• [WHAT THE TASK REQUIRES]: Can you quote, word for word, the records from the line with "Where should I" to the line with "coord(32,70)", both included, while leaving out the pictures?

• [INFORMATION GIVEN]:

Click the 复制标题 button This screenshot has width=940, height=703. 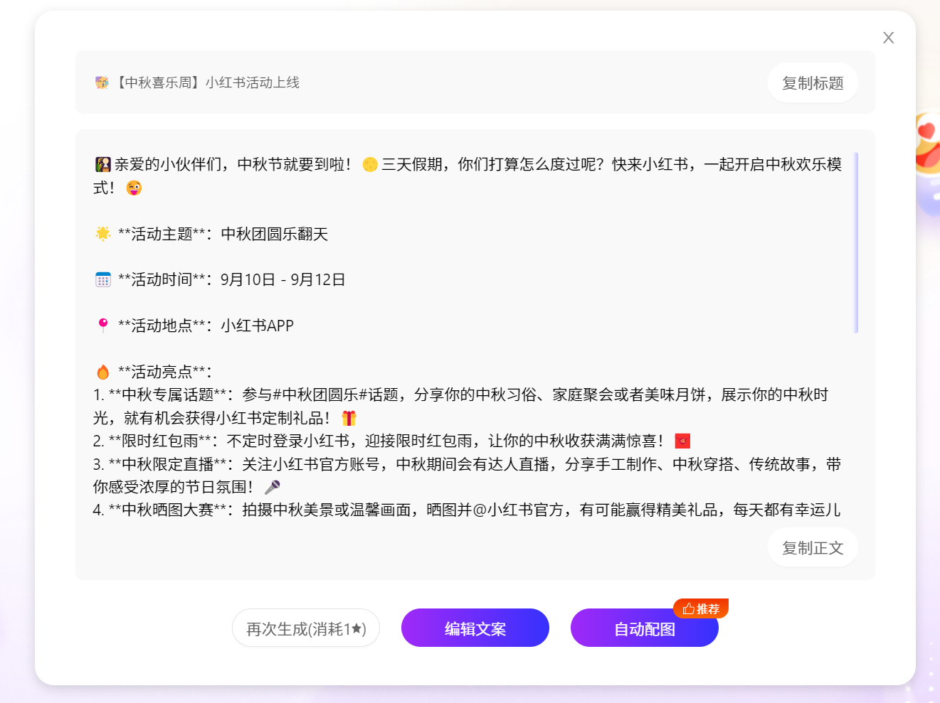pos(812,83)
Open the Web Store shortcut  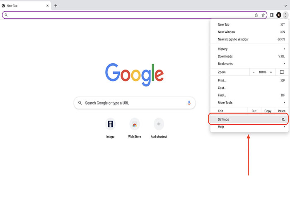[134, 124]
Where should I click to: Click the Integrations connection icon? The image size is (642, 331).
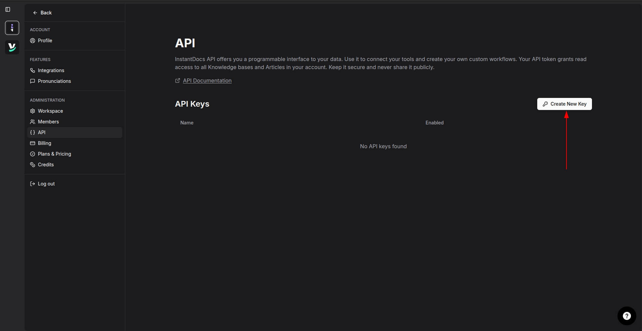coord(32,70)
...
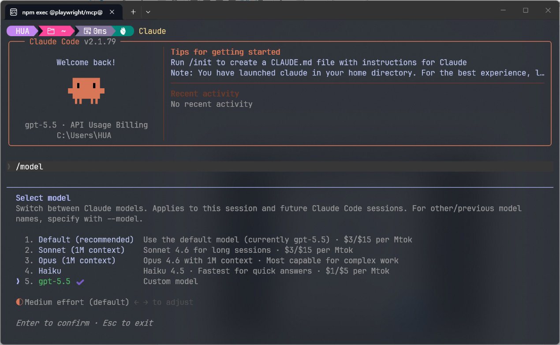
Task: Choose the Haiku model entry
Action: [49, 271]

• [RIGHT ANSWER]:
Where should I click to: Click the Integrations connection icon? The image size is (642, 331).
coord(32,70)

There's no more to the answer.